● Exercise instructions:
Which of the lines below include "heading"? Each one should be copied out.

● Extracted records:
◇ ◇ ◇ ◇

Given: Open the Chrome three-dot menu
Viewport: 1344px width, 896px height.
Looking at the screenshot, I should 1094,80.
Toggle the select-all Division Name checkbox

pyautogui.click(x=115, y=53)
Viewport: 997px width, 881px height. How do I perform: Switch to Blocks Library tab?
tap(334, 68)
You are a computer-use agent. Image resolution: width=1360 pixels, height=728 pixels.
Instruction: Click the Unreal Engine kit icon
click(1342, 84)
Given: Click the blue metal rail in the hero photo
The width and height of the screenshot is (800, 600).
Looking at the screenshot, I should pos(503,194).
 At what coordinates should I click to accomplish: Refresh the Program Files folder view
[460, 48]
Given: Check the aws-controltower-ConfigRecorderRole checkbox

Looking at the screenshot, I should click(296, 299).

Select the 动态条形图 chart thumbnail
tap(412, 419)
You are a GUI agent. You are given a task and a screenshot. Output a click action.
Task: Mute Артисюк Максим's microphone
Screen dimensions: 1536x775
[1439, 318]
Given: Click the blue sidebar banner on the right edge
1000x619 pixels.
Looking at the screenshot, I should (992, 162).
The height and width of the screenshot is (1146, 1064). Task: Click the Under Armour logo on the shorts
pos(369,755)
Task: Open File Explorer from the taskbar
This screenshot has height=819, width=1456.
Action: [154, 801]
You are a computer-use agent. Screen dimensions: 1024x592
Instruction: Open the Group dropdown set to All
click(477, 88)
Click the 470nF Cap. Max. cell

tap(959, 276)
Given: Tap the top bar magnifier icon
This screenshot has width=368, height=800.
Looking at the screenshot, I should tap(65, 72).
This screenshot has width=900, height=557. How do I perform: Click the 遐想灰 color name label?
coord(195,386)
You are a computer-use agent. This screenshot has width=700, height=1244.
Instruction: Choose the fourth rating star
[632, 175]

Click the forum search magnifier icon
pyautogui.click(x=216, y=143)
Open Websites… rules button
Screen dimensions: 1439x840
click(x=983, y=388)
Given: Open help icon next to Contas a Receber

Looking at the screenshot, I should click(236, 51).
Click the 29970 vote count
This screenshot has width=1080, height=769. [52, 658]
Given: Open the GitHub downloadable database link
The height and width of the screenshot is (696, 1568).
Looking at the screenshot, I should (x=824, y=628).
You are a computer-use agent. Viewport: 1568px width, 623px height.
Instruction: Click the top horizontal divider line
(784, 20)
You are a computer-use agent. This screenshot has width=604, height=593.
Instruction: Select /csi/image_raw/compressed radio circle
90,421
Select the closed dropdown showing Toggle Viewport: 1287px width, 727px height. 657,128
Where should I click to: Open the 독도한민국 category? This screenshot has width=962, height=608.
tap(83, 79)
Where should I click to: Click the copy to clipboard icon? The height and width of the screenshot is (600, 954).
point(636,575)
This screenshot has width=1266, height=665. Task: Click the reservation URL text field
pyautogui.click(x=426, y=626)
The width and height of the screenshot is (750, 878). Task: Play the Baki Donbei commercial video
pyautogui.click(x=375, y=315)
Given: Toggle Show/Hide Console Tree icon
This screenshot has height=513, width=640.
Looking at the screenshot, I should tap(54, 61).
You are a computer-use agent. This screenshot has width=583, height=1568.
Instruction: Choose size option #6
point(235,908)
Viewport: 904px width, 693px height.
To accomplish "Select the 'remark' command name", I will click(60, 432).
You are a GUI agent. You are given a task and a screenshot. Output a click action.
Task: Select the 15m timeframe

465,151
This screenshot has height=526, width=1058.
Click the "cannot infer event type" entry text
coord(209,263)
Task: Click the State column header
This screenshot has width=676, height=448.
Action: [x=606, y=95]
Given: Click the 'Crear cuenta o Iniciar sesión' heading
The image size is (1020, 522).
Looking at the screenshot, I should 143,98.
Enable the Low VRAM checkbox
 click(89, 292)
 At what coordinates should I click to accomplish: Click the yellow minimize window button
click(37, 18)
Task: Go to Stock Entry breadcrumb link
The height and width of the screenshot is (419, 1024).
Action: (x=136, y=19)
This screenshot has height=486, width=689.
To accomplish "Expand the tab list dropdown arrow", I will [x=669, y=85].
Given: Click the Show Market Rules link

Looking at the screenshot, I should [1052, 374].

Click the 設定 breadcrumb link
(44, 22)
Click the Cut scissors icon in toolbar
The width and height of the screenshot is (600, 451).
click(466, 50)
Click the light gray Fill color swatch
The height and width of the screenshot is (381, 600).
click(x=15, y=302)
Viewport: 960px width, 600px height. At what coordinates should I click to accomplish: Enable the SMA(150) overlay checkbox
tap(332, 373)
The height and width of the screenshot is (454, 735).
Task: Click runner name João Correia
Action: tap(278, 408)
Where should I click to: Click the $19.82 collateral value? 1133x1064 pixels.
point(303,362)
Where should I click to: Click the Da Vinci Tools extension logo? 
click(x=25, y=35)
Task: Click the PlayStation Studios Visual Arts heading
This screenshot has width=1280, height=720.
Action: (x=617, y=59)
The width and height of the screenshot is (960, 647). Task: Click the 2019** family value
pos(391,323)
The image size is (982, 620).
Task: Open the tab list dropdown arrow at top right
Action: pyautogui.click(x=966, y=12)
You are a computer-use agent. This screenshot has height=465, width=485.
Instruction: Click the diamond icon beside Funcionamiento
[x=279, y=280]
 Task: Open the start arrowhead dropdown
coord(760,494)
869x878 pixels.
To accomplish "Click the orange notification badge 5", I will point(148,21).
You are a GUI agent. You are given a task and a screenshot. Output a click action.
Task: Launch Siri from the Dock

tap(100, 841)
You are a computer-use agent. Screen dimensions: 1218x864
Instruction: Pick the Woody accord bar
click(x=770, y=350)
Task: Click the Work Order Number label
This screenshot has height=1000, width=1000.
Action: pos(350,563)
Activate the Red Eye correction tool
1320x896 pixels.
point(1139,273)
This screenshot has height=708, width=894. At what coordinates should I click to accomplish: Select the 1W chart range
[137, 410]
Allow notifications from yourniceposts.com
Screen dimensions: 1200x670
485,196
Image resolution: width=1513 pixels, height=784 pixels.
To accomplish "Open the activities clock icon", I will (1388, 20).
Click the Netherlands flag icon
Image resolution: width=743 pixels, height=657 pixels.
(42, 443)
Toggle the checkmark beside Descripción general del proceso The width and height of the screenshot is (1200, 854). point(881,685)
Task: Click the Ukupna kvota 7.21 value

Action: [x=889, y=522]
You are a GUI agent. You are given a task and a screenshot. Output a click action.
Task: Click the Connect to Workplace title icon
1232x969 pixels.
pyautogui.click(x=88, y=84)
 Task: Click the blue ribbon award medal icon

◇ ◇ ◇ ◇

● Answer box:
Given: Click the 'Crear cuenta o Iniciar sesión' heading
Task: Click the PlayStation Studios Visual Arts heading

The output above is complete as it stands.